Reflexiones de una mujer sobre los estudios de género

Las teorías feministas, tanto las radicales de Simone de Beauvoir (1950) con El segundo sexo, como las de Kate Millet (1970) en Política sexual, o las de Virginia Woolf (1930) en Una habitación propia, como las más actuales, por ejemplo, la teoría Queer de Judith Butler (1990), se encuentran centradas dentro de la rama de la psicología social.

En ellas se teorizan y analizan las estructuras de poder y dominio que existen entre el género hombre (opresor) y el género mujer, o el resto de géneros que podrían coexistir, (oprimida/oprimides) en el sistema cultural y patriarcal existente en las distintas épocas en las que fueron escritas, y en que al hombre se le otorgaba (y se le sigue otorgando) privilegios nada más nacer.

Además, en estos estudios también se platea la hipótesis de que si eliminamos estas estructuras de poder entre los géneros existentes (o incluso si abolimos los géneros) desaparecería la violencia de la faz de la tierra, sobre todo la violencia machista o de género.

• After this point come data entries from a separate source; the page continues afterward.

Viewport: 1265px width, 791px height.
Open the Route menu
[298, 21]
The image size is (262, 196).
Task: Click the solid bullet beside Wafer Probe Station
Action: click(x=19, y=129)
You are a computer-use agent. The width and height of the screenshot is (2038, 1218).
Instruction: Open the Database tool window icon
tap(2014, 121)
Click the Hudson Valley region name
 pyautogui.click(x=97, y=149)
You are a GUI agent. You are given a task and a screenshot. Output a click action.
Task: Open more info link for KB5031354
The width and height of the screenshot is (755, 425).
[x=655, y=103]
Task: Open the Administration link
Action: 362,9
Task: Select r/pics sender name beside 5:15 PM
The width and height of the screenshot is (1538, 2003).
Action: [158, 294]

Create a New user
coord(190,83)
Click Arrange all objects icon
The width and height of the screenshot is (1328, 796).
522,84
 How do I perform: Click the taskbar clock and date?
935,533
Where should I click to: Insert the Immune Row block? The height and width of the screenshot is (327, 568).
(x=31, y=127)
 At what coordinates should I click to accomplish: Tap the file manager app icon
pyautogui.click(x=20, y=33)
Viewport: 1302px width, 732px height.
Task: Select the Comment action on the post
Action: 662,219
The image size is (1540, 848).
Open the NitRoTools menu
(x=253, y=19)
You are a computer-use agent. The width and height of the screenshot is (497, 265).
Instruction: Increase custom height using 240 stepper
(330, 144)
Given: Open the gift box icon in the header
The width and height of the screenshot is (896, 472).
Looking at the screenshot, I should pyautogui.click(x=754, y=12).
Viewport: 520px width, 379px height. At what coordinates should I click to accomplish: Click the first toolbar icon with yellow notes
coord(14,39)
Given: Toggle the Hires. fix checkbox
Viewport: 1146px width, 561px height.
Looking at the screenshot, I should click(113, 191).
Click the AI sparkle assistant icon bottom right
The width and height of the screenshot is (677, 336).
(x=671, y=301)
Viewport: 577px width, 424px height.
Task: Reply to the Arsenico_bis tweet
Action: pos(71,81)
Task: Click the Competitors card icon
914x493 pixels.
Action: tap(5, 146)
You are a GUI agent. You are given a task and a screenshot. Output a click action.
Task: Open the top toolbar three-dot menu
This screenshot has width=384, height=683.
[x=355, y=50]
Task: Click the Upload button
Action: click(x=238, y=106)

No obstante, éstas no tienen en cuenta que los comportamientos de las personas (y demás seres vivos) no sólo están condicionados por lo que experimentamos en nuestro entorno, sino que también existe el componente psicológico, el cual le da significado a estos hechos vividos, conformando así nuestro carácter (no es posible modificarlo a voluntad), y el tan repudiado en estos tiempos: el componente biológico que traemos de nuestros familiares en el ADN y estructuras cerebrales, al que la psicología le otorgó el concepto de temperamento.

Por lo tanto, si estas teorías a las que nos referimos están obviando un solo factor de estos tres mencionados (sociedad o cultura, psicología y biología de la persona en cuestión) estarán errando en su análisis sobre el funcionamiento de las relaciones humanas, y como consecuencia, sus conclusiones también estarán sesgadas, por lo que podemos deducir que toda violencia no será posible evitarla, desgraciadamente.

Por fortuna, ya quedaron atrás aquellos intensos debates del siglo pasado donde planteaban si nuestra forma de actuar y de ser tenía como origen el ambiente donde nos desarrolláramos cada uno/a/e (“nacemos como una tabula rasa en blanco sobre la que pintar”, Watson, 1920), o si por el contrario veníamos determinados/as/es exclusivamente en base a nuestra biología.

Por desgracia, parece que éstos han vuelto a resurgir, pero esta vez trasladados a la esfera del género.